He let the door snap shut behind him and walked toward her. “I’m sorry, Savannah, the girls weren’t at the docks anymore. They’ve already been transported away.”
Tears shot into Savannah’s eyes and a sob tore from her throat. “Noooooo!”
He pulled her to him and wrapped his arms around her. “Shhhh! Don’t cry. Not all is lost. We got the two guys who kidnapped them, and they talked. We know where they are. We know where Buffy is.”
She lifted her head and looked at him with eyes filled with fear and just a smidgen of hope. “Where? Where’s my baby?”
“On a ship headed for a Russian port.”
“Oh God!”
He could see in her eyes what was going through her mind: the ordeal her daughter was going through, the despair she must be feeling, thinking that nobody was coming to rescue her. The loneliness, the hopelessness.
“We know which ship they’re on, and we know when they’re arriving, and where. We’ll be waiting for them.” He hesitated.

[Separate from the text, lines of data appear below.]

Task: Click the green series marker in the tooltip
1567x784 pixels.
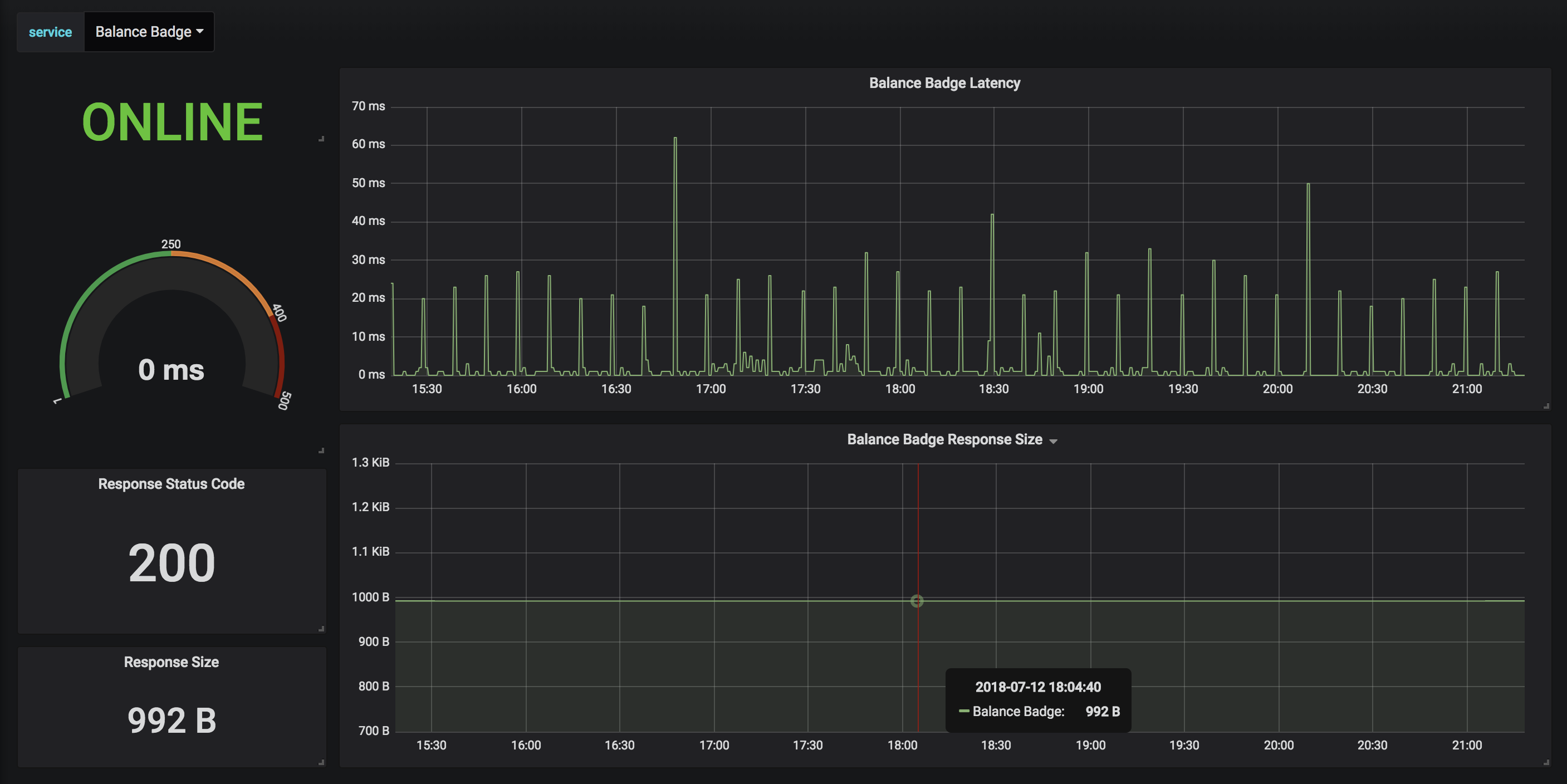Action: click(963, 711)
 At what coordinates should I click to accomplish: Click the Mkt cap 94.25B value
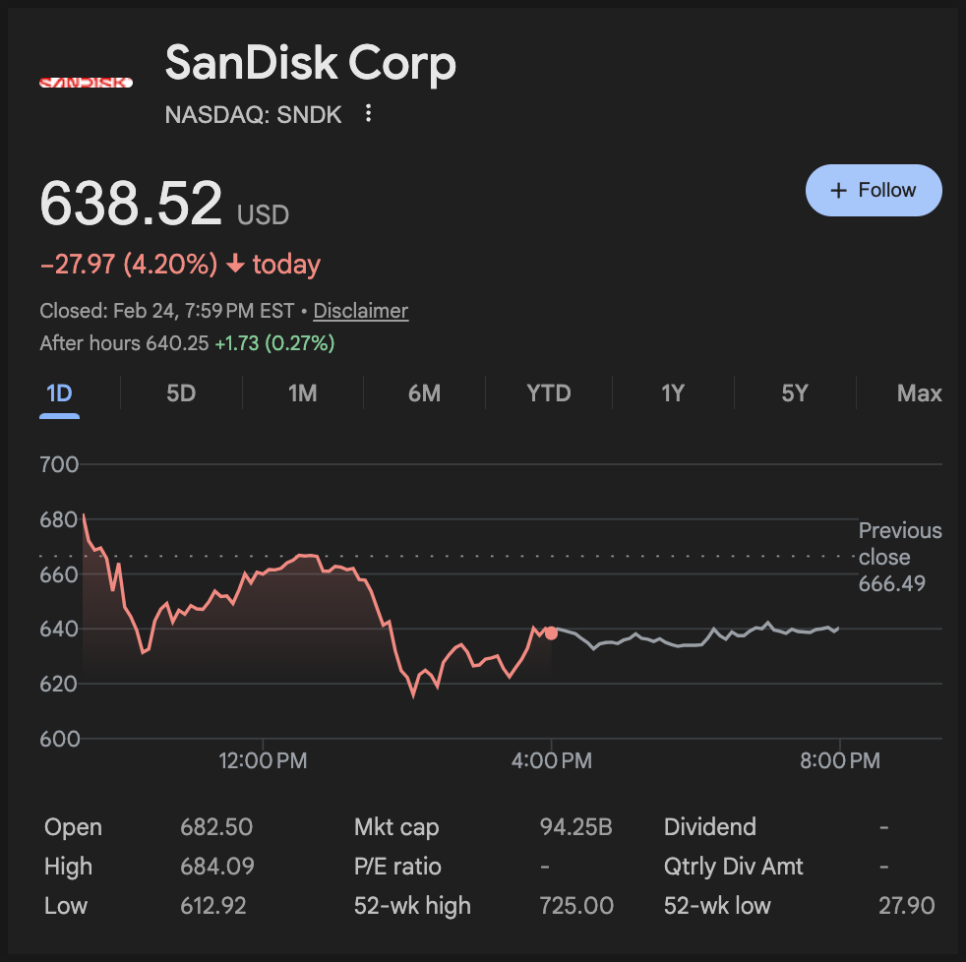575,827
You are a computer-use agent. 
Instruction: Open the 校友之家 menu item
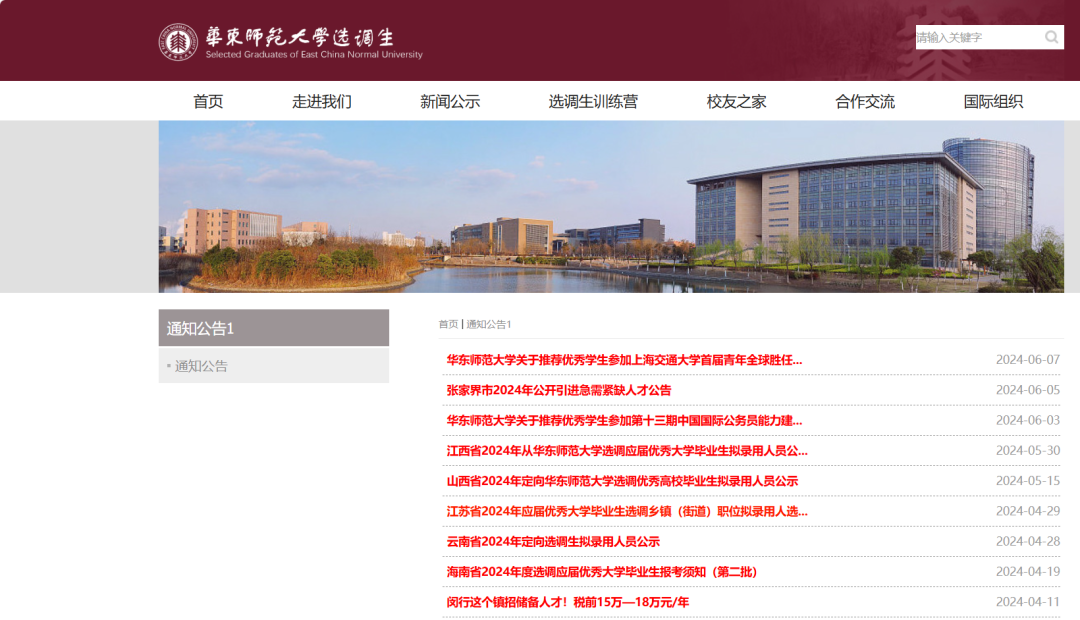click(736, 101)
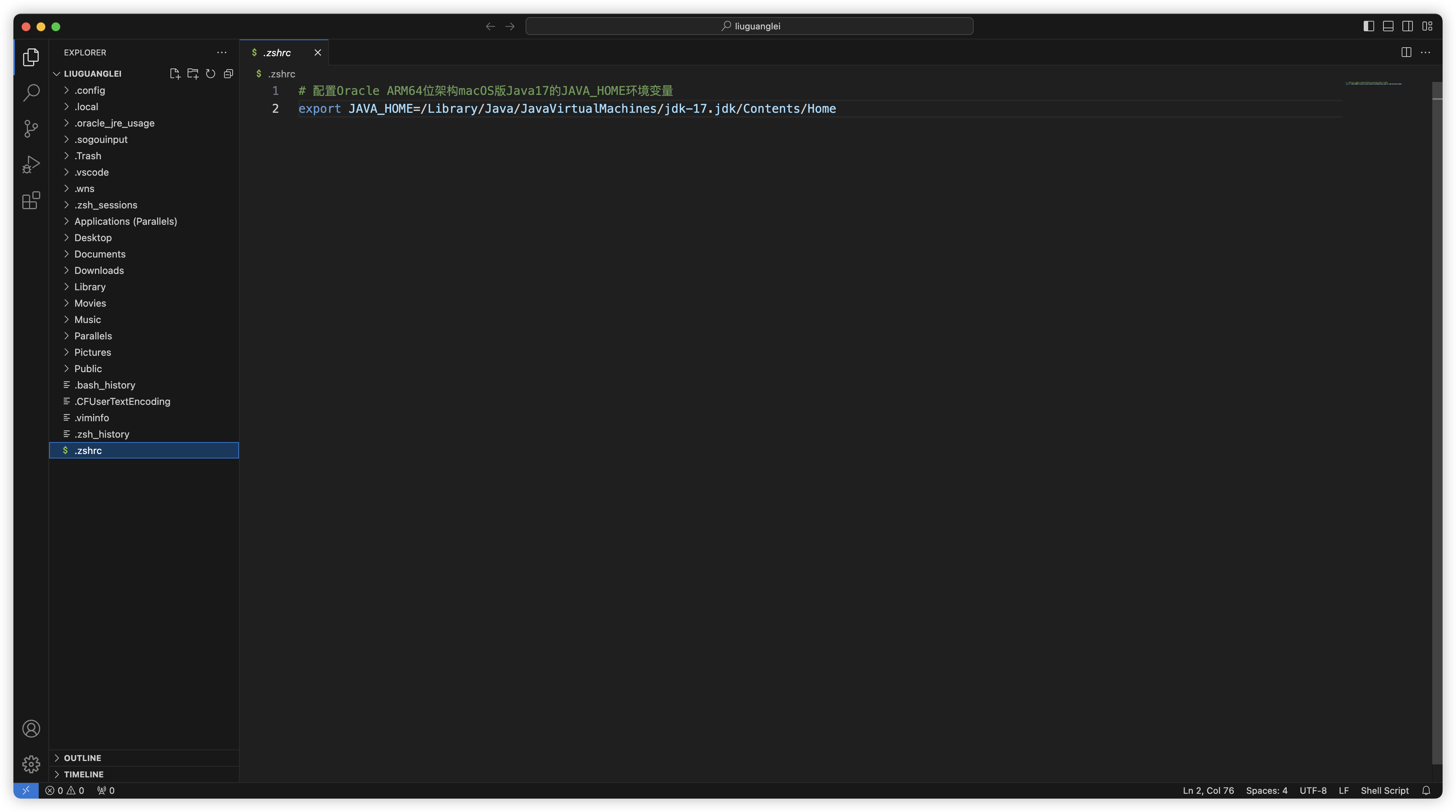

She studied his face now. “Something else is wrong, isn’t it?”
He wasn’t surprised anymore that she could read him so easily. Maybe it would help in the end. Help her understand that he wouldn’t hurt her, help her understand that he wasn’t a monster, despite what he had to tell her now.

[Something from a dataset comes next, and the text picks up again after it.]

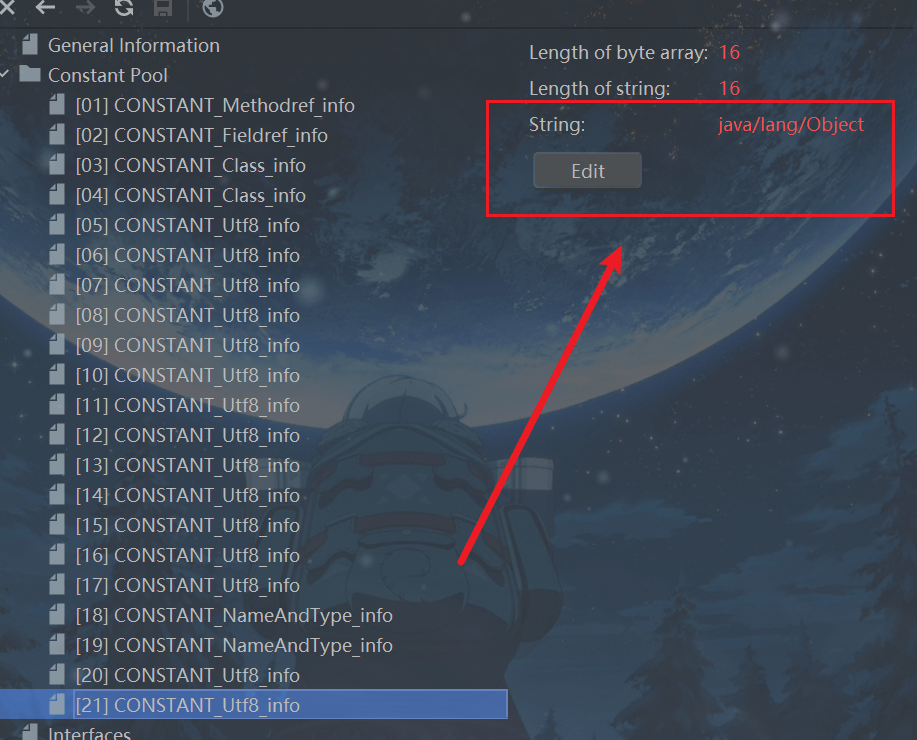Click the reload toolbar icon
Screen dimensions: 917x740
point(124,7)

“There’s something you need to know.”
“Oh God, they touched her, didn’t they? They touched my baby!”
He quickly shook his head and gripped Savannah’s shoulders. “No, they didn’t. It’s not that. But there is something.” He paused, not knowing how to start.
“You’re scaring me, John. Please, what is it?”
“The ship Buffy and the other girls are on will dock in Vladivostok in three hours.”
“Three hours?” As the words left her lips, an expression of horror and despair darkened her face. “No, no, no!”
“Listen to me. There is a way for me and my team to get there in time.”
She let out a shrill laugh. “How? It must take what, eight hours, ten hours to fly there? You’ll be too late.”
“No. We’ll be waiting for the ship to dock. We’ll be there before them. Because we have something they don’t. We have allies who can take us there. They’ll transport us.”
“What?” She looked at him, confused.
“Savannah, our allies, the people who’ll help us save Buffy and the other girls, they’re not human.” He swallowed hard. “And neither am I.”
She pulled free of him and took a step back. He let it happen. “That’s crazy.”
“It might sound crazy. But it’s real. I’m real. My friends are called Stealth Guardians. They’re an ancient race able to teleport to anywhere in the world via their portals. They can get us to Russia in a few minutes.”
She stared at him as if he’d lost his mind. In her shoes, he would have thought the same, because mankind’s age-old dream of teleportation was just that, a dream scientists hadn’t yet been able to turn into reality.
“They are a benevolent race who’s made it their mission to protect the innocent. Just like we have, my colleagues and I here at Scanguards. We’re not just simple bodyguards and security guys. We’re not human, though we once were.” He watched her intently now. “We were human before we were turned.” He waited. Saw her contemplating his words, noticed her shake her head, witnessed the glimmer of emerging knowledge in her eyes. “I’m a vampire, Savannah.”
~ ~ ~
At first, she thought she’d heard wrong. Vampire. She associated the word with fiction, with movies, TV shows, with the female TV heroine she’d named Buffy after. It wasn’t real, she knew that, had never once believed that there was any truth to the centuries-old lore about creatures of the night who lived on the blood of humans. But John wouldn’t joke about something like that, wouldn’t choose this moment of all moments, where she was losing hope of ever seeing Buffy again, to dish up a lie. Not after all they’d been through together. Not after the things they’d told each other, the promise they’d made to each other that they’d be there to support each other, to be there for one another.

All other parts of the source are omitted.